Text to video generator: OpenAI working on new AI model Sora

OpenAI says that Sora, its new AI model, is also capable to to animate still images

Alexander Lewis - Feb 16, 2024

OpenAI announced on Thursday that it is working on a new artificial intelligence (AI) model, called Sora, that is capable of generating videos with just text prompts.

In a post shared on X, formerly known as Twitter, the company maintained that Sora, its new generative AI tool, can "create videos of up to 60 seconds featuring highly detailed scenes, complex camera motion, and multiple characters with vibrant emotions."

While citing sources familiar with the matter, Reuters said the company is "working with red teamers — domain experts in areas like misinformation, hateful content, and bias — who are adversarially testing the model."

Not only is Sora able to generate videos with text prompts, but can also recognise videos generated by itself.

The probable reasoning behind the tool being tested by "red teamers" is that the GPT maker aims to ensure that the tool — after being asked by a user — does not indulge in composing videos that entail any element of hate, prejudice, disinformation, misinformation, or any sort of content that might invoke watcher's sentiments.

It was also learned that OpenAI has made Sora exclusively available to red teamers to diagnose errors in the AI system, and to visual artists, designers and filmmakers in order to get feedback on the functionality and performance of the AI model.

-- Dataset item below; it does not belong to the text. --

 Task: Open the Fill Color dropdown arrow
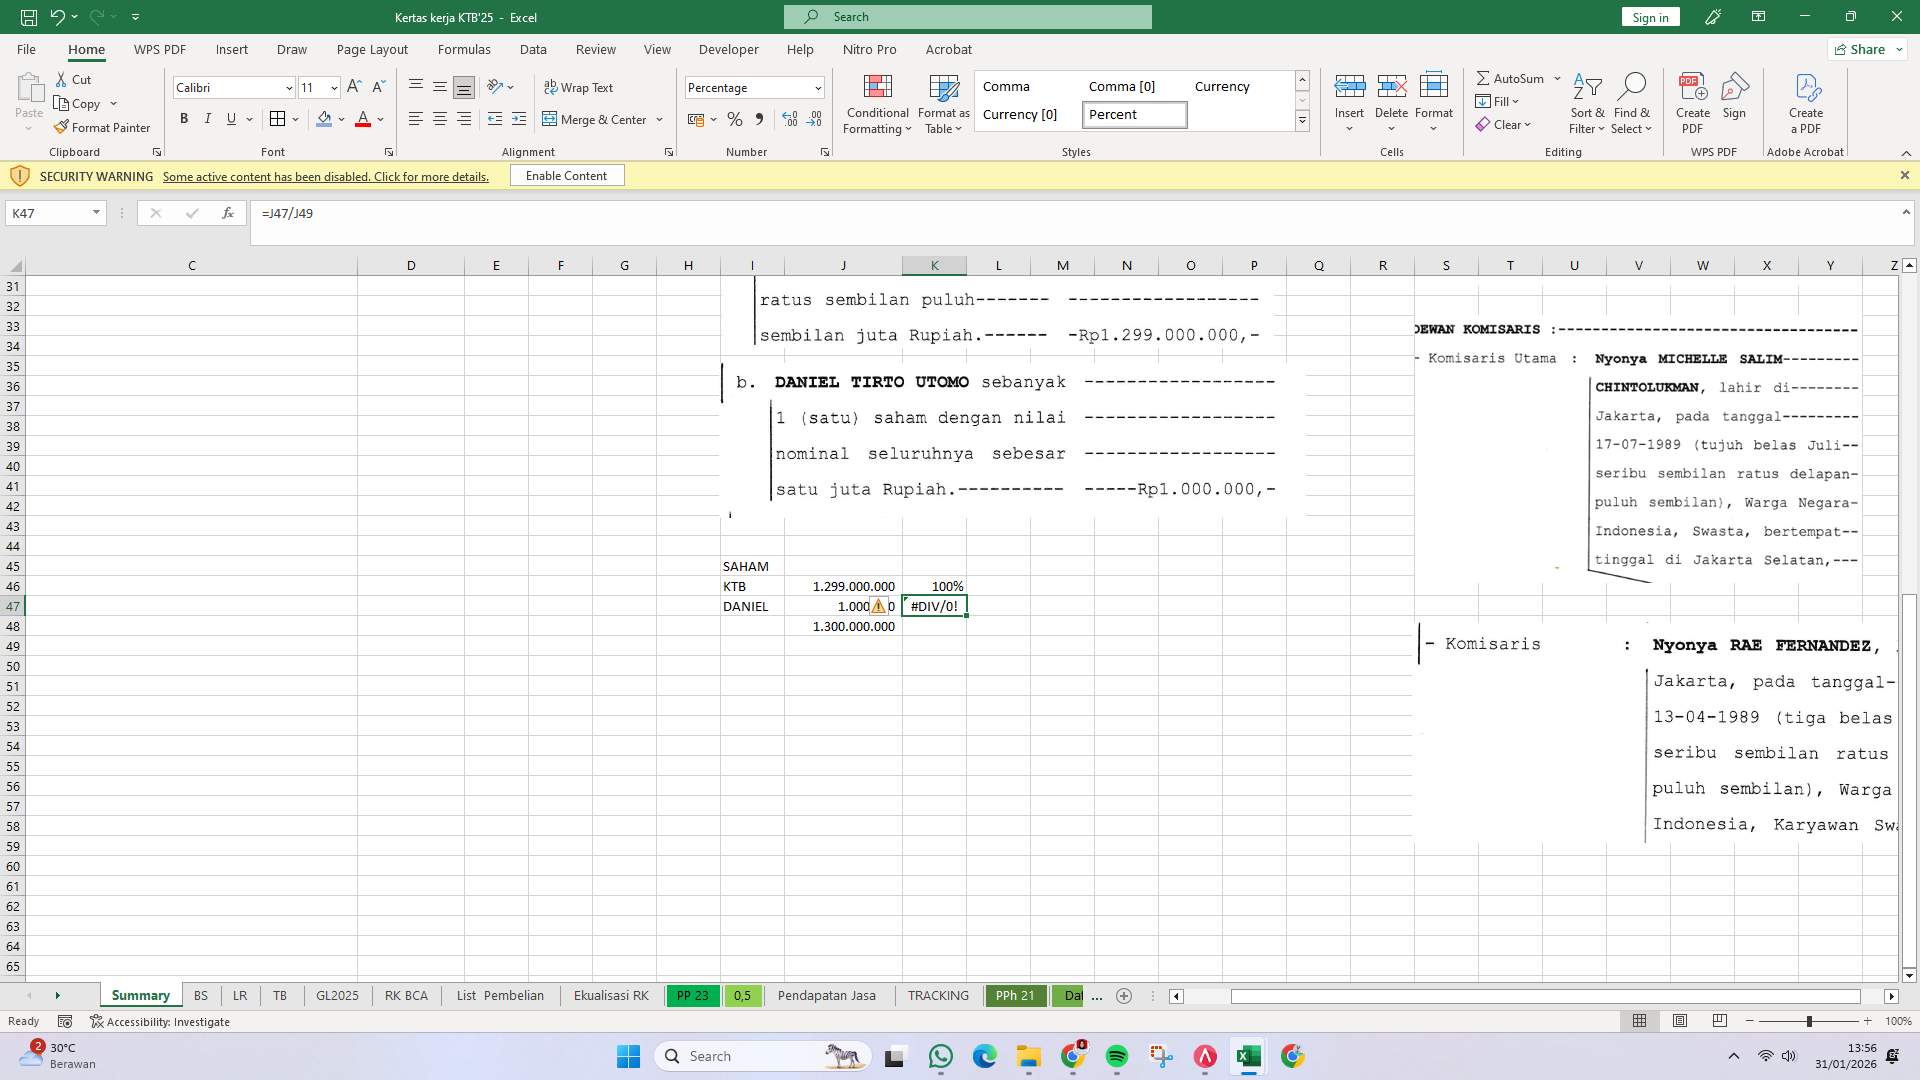coord(341,119)
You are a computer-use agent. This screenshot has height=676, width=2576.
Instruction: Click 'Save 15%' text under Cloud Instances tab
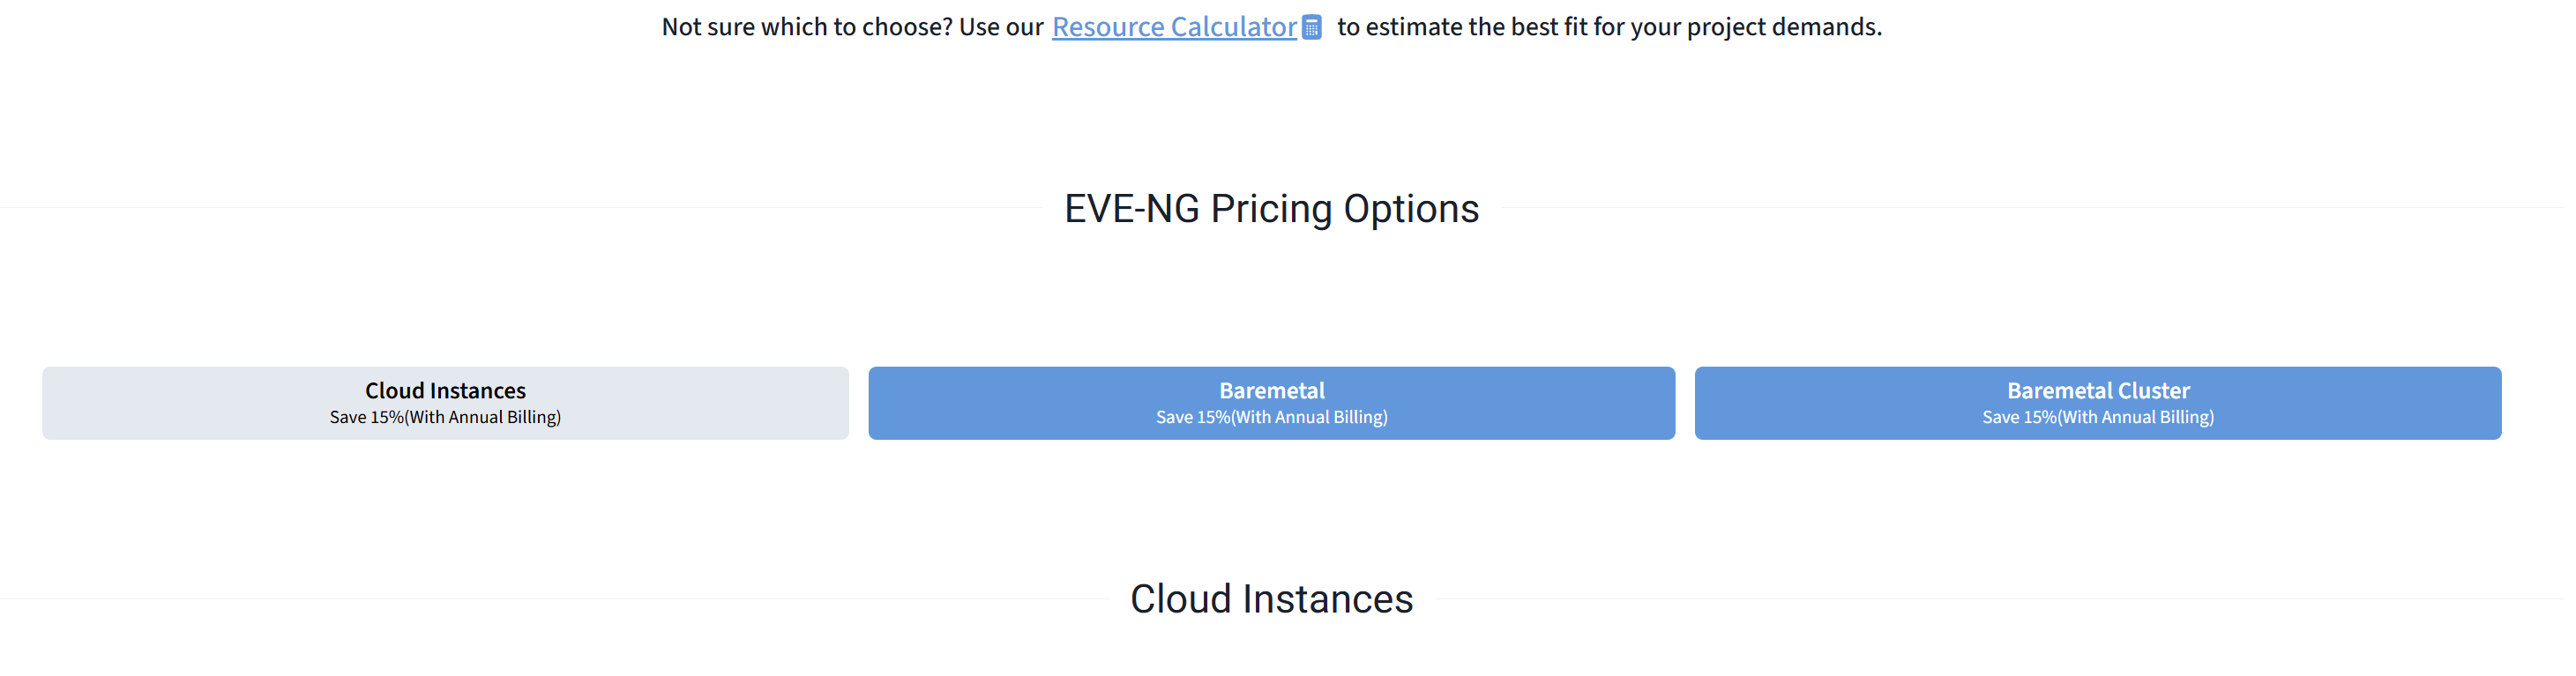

"Sora is able to generate complex scenes with multiple characters, specific types of motion, and accurate details of the subject and background," the company said in a blogpost, adding that it can create multiple shots in a single video. Moreover, the company also underscored Sora's ability to animate still images.

The generative AI tool is based on OpenAI's ChatGPT chatbot which was released in 2022 and took the world by storm by remarkably writing poems, emails, and codes for software programmes.

Company's official blogpost added that it's a work-in-progress tool which is currently mistaking the spatial details of a prompt and facing difficulty in following the user-demanded camera trajectory.